Learning a Representation Map for Robot Navigation using Deep Variational Autoencoder

The aim of this work is to use Variational Autoencoder (VAE) to learn a representation of an indoor environment that can be used for robot navigation. We use images extracted from a video, in which a camera takes a tour around a house, for training the VAE model with a 4 dimensional latent space. After the model is trained, each real frame has a corresponding representation point on manifold in the latent space, and each representation point has corresponding reconstructed image. For the navigation problem, we map the starting image and destination image to the latent space, then optimize a path on the learned manifold connecting the two points, and finally map the path back through decoder to a sequence of images.
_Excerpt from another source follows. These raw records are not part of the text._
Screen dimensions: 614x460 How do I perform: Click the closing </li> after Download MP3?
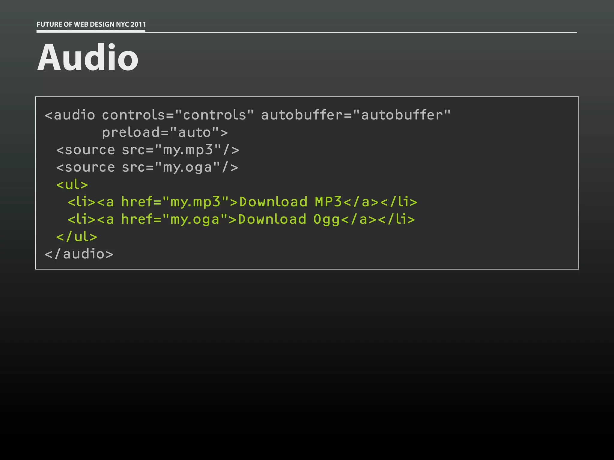(399, 202)
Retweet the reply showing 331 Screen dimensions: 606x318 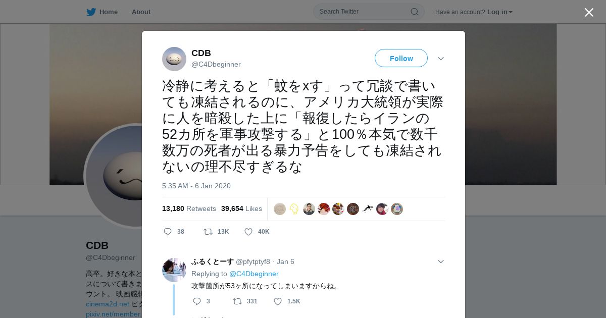(x=237, y=301)
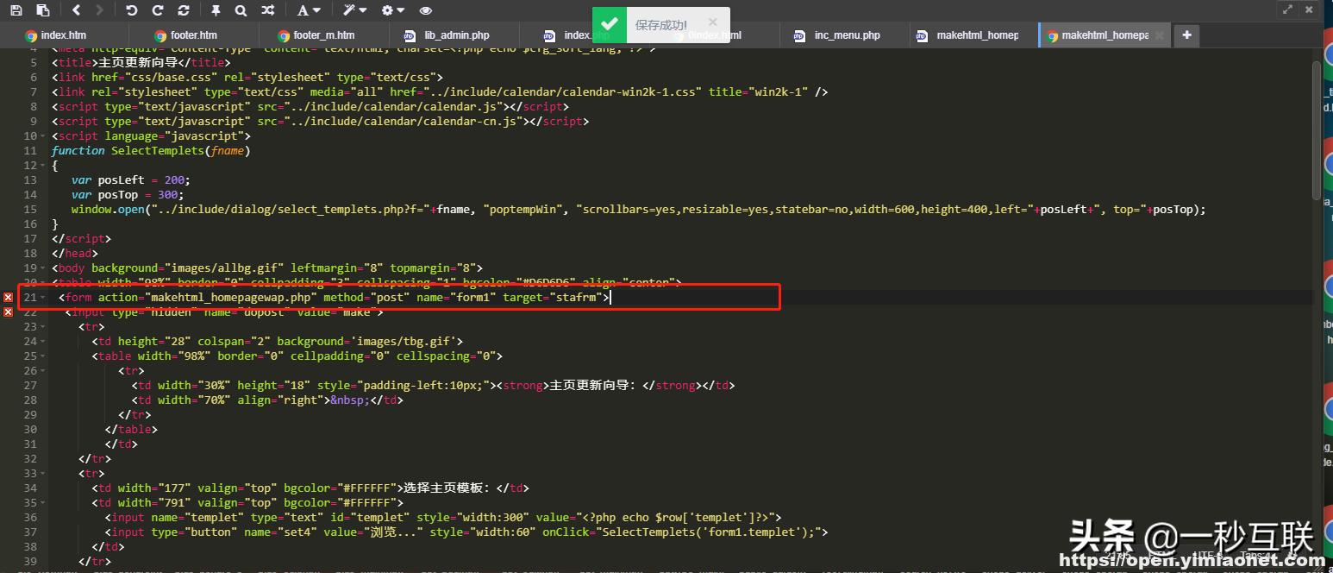This screenshot has width=1333, height=573.
Task: Go back with the left chevron icon
Action: (77, 10)
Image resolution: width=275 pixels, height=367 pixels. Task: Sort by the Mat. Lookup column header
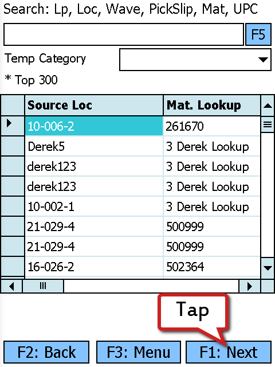[x=211, y=106]
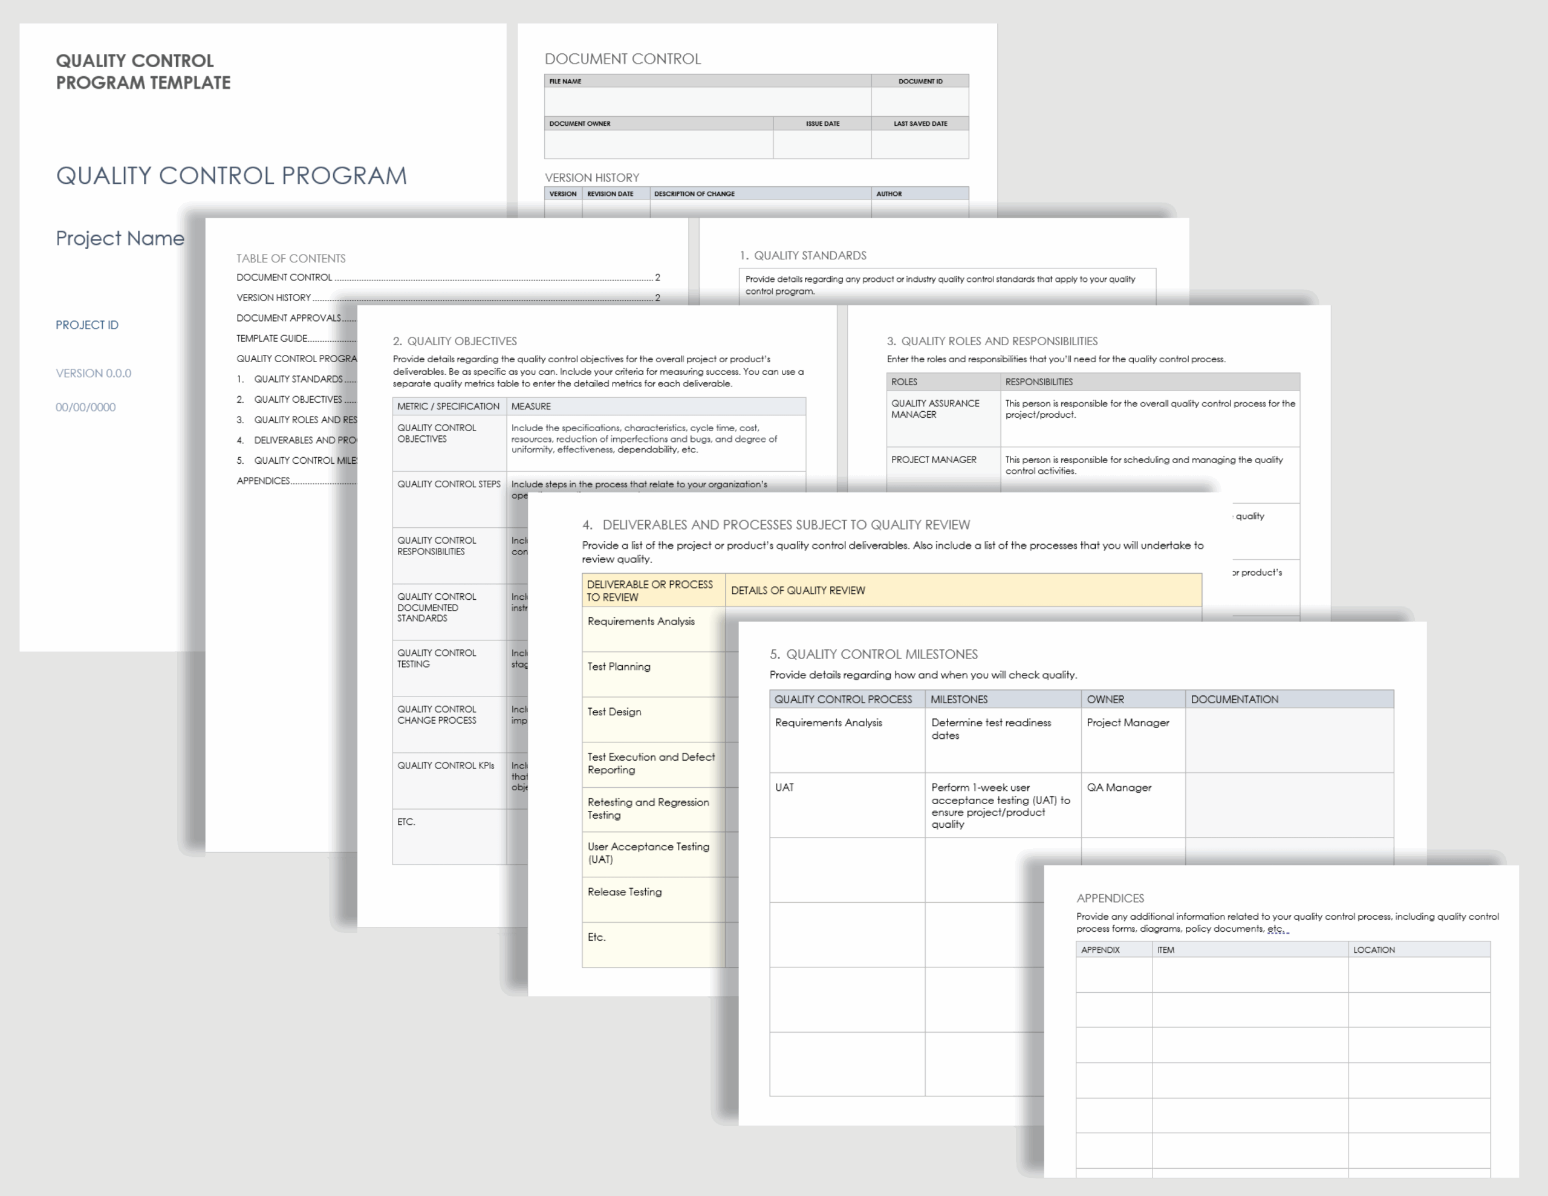Image resolution: width=1548 pixels, height=1196 pixels.
Task: Click the Quality Control Program title
Action: [231, 176]
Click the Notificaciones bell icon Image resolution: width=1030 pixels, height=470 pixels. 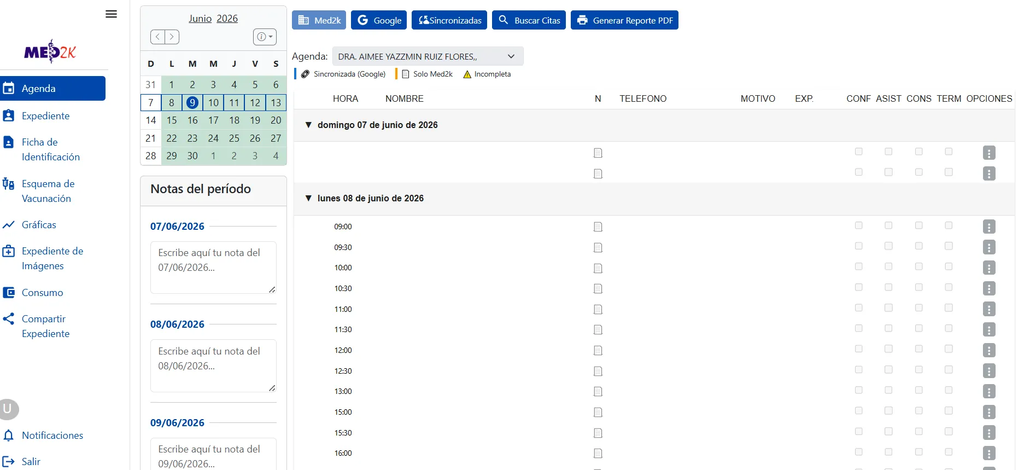(x=9, y=436)
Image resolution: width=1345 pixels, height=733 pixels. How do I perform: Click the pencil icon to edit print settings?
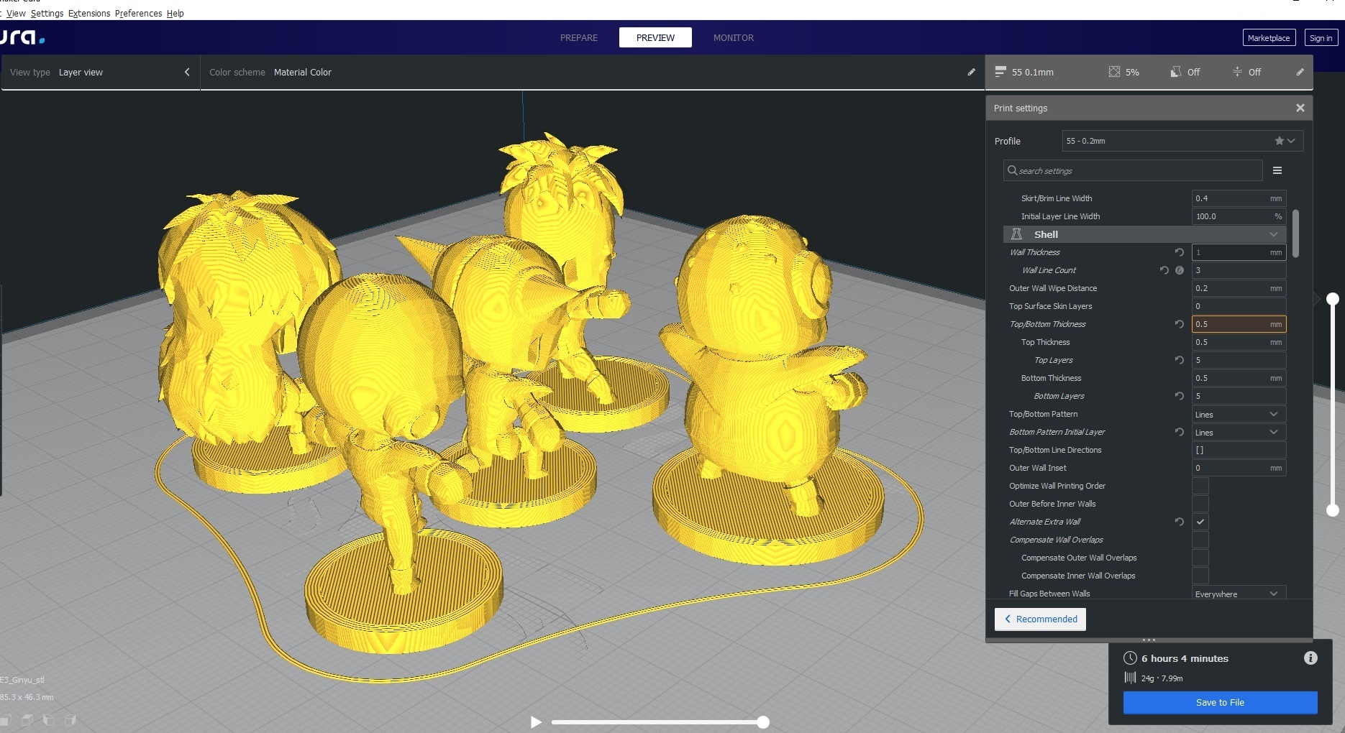1300,72
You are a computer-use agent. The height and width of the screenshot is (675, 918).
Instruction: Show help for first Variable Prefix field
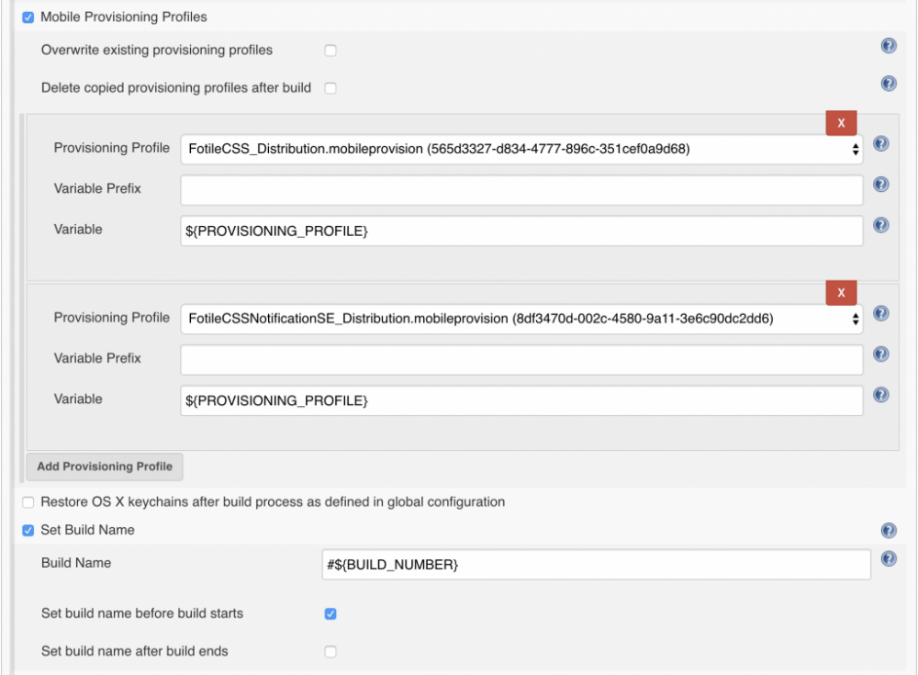tap(881, 185)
The ideal sequence of images should correspond to a route that is spatially continuous - i.e. neighbor images in the route should correspond to neighbor locations in physical space. Such a route could be used for navigation with computer vision techniques, i.e. a robot could follow the image sequence from starting location to destination in the environment step by step. We implement this algorithm, but find in our experimental results that the resulting route is not satisfactory. The route consist of several discontinuous image frames along the ideal routes, so that the route could not be followed by a robot with computer vision techniques in practice. In our evaluation, we propose two reasons for our failure to automatically find continuous routes: (1) The VAE tends to capture global structures, but discard the details; (2) the Euclidean similarity metric used for measuring continuity between house images is sub-optimal. For further work, we propose: trying other generative models like VAE-GANs which may be better at reconstructing the details to learn the representation map, and adjusting the similarity metric in the path selecting algorithm.